**TASK ITEM A:** Rewrite the paragraph beginning "We assessed 670 patients" in the article on skin-cancer prevention after liver transplantation as a short bulleted list that keeps its main facts.
**TASK ITEM B:** Pick up the article on skin-cancer prevention after liver transplantation at its last sentence and continue it.

Clinical dermatology ● Original article
Patient perception of skin-cancer prevention and risk after liver transplantation
- Conflict of interest: none declared.
Sun exposure is a major risk factor for the development of skin cancer. This is particularly relevant in immunosuppressed liver-transplant recipients (LTRs). Preventative strategies may help minimize the skin-cancer risk in this patient group.
We assessed 670 patients in our post-transplant clinic, using questionnaires. Patient data were collected, and we assessed whether patients had received education (such as formal talks or information from transplant coordinators or from hepatologists) on skin, sun exposure and skin cancer. In a subset of 280 of the LTRs who responded, we recorded their recall of sun-protection advice and assessed the level of patient adherence to such advice.

**EXERCISE DATA:**
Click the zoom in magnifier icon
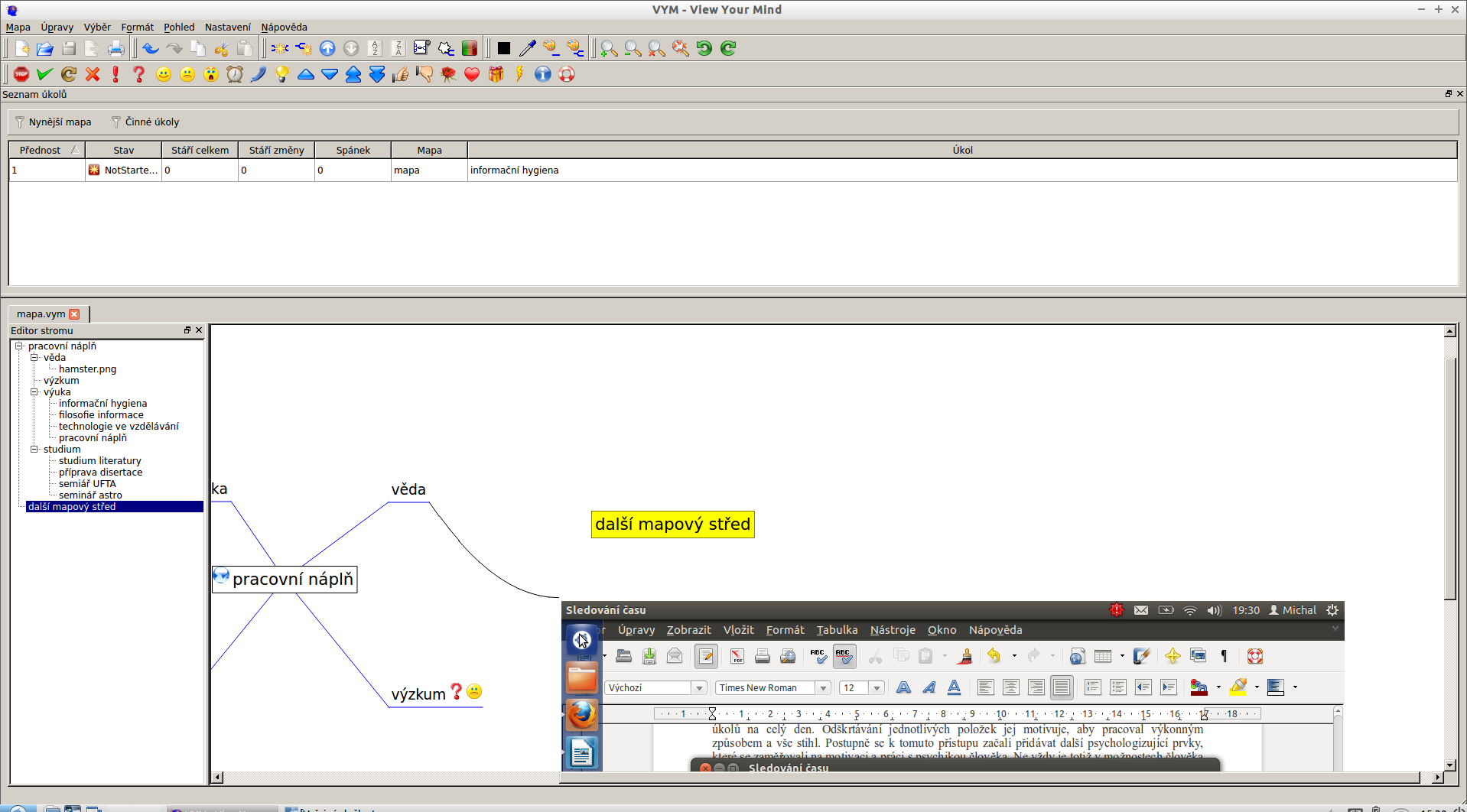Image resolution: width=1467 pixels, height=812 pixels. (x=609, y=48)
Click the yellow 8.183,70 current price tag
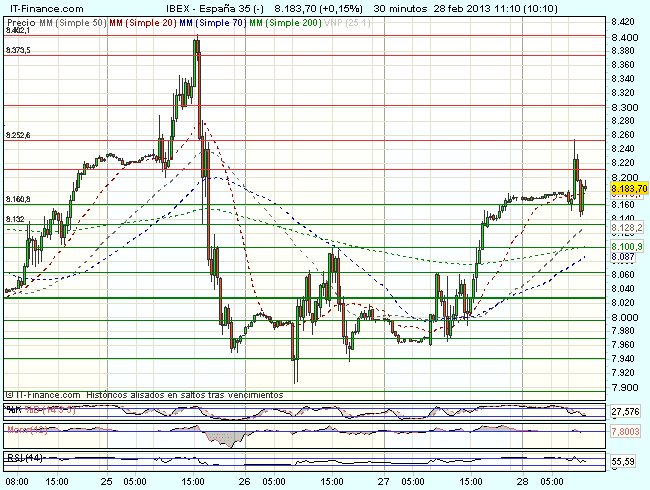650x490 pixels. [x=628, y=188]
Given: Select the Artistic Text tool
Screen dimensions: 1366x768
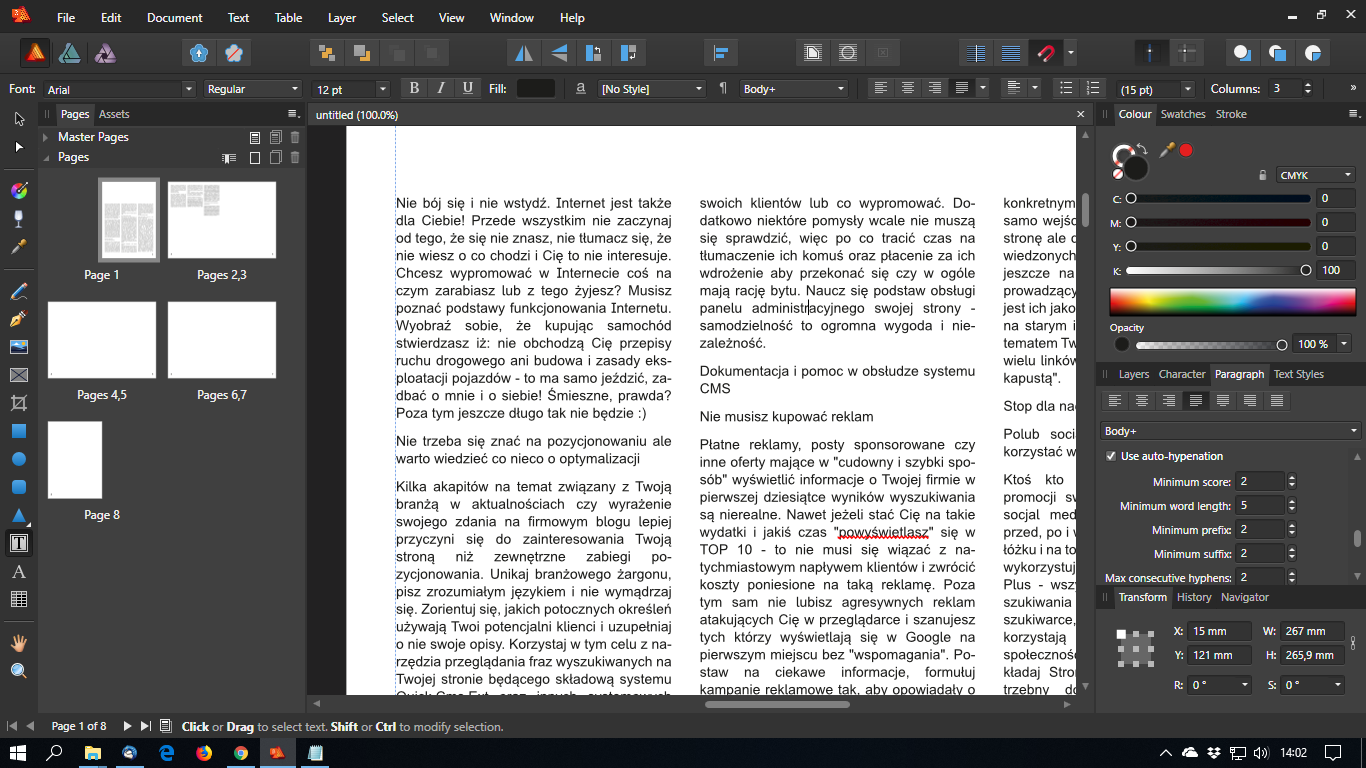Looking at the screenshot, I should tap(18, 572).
...
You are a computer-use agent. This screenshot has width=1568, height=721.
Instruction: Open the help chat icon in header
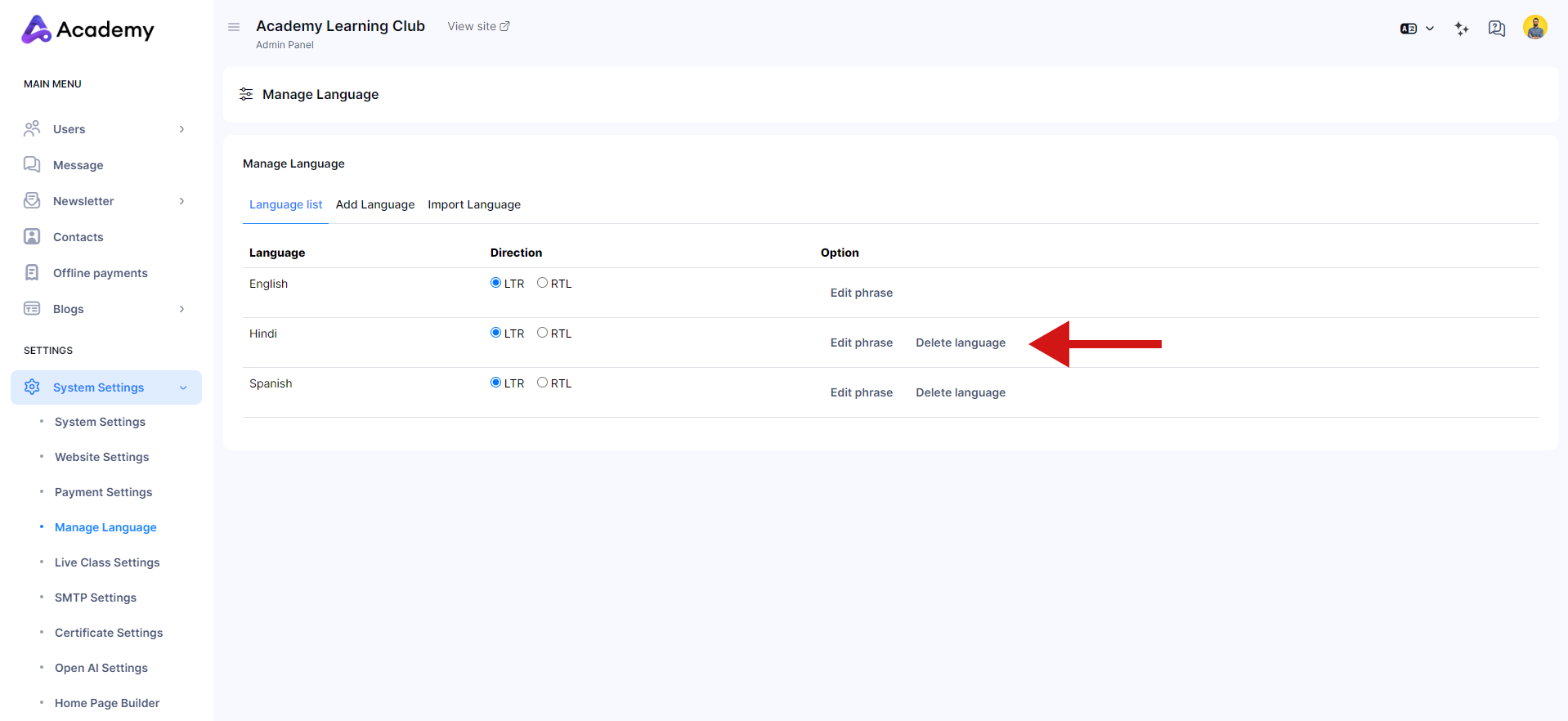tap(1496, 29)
--
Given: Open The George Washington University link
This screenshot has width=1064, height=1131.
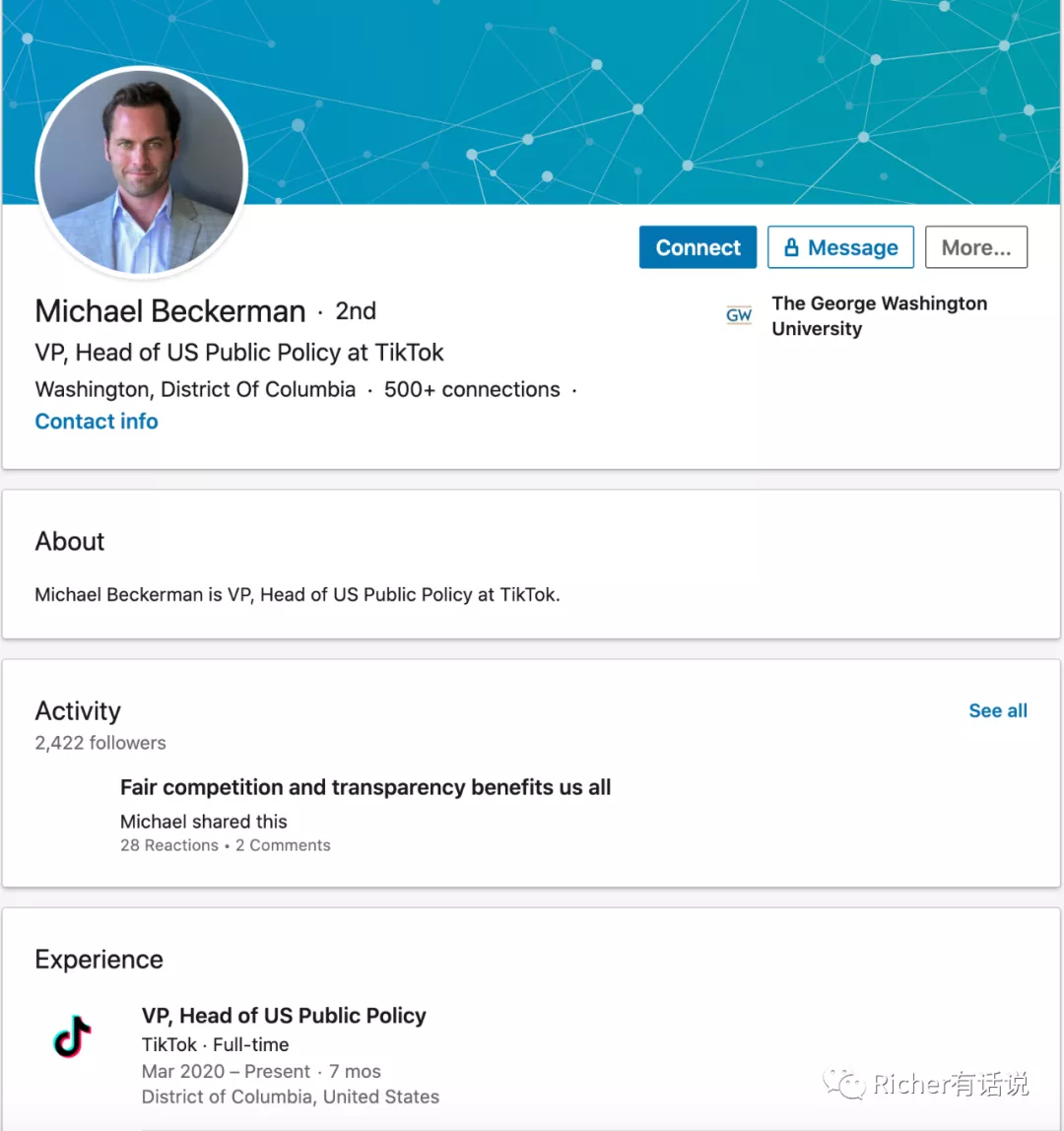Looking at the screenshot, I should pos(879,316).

**EXERCISE RESPONSE A:**
- 670 patients in the post-transplant clinic were assessed by questionnaire.
- Patient data were collected.
- Researchers checked whether patients had received education on skin, sun exposure and skin cancer, such as formal talks or information from transplant coordinators or hepatologists.
- In a subset of 280 responding LTRs, recall of sun-protection advice and adherence to that advice were recorded and assessed.

**EXERCISE RESPONSE B:**
The response rate was 57.5% (349/607), with a mean responder age of 51.1 years (range 19–84) and an average post-transplant time of 7.1 years (range 0–27). In the recall assessment, 37.2% reported that they were given advice about their skin, while 18.1% were seen by a dermatologist, and education on sun exposure and the risks of skin cancer was given to 65.6% and 47.9%, respectively. Over three-quarters (78%; 185/280) of the patients used mechanical sun protection (i.e. hats/clothing), while 66% reported using sunscreen; 31.8% of these used a sunscreen of the recommended sun protection factor (SPF) of > 30. Twelve patients had developed squamous cell carcinoma after a mean of 10.9 years (1–23) post-transplant; half of these had used either no sunscreen or one with an SPF of < 15.
Despite the fact that LTRs are given information on sun-exposure and SC before and after transplantation, recall of such advice and use of sun-protection methods was only moderate, indicating that regular reinforcement of SC education is needed.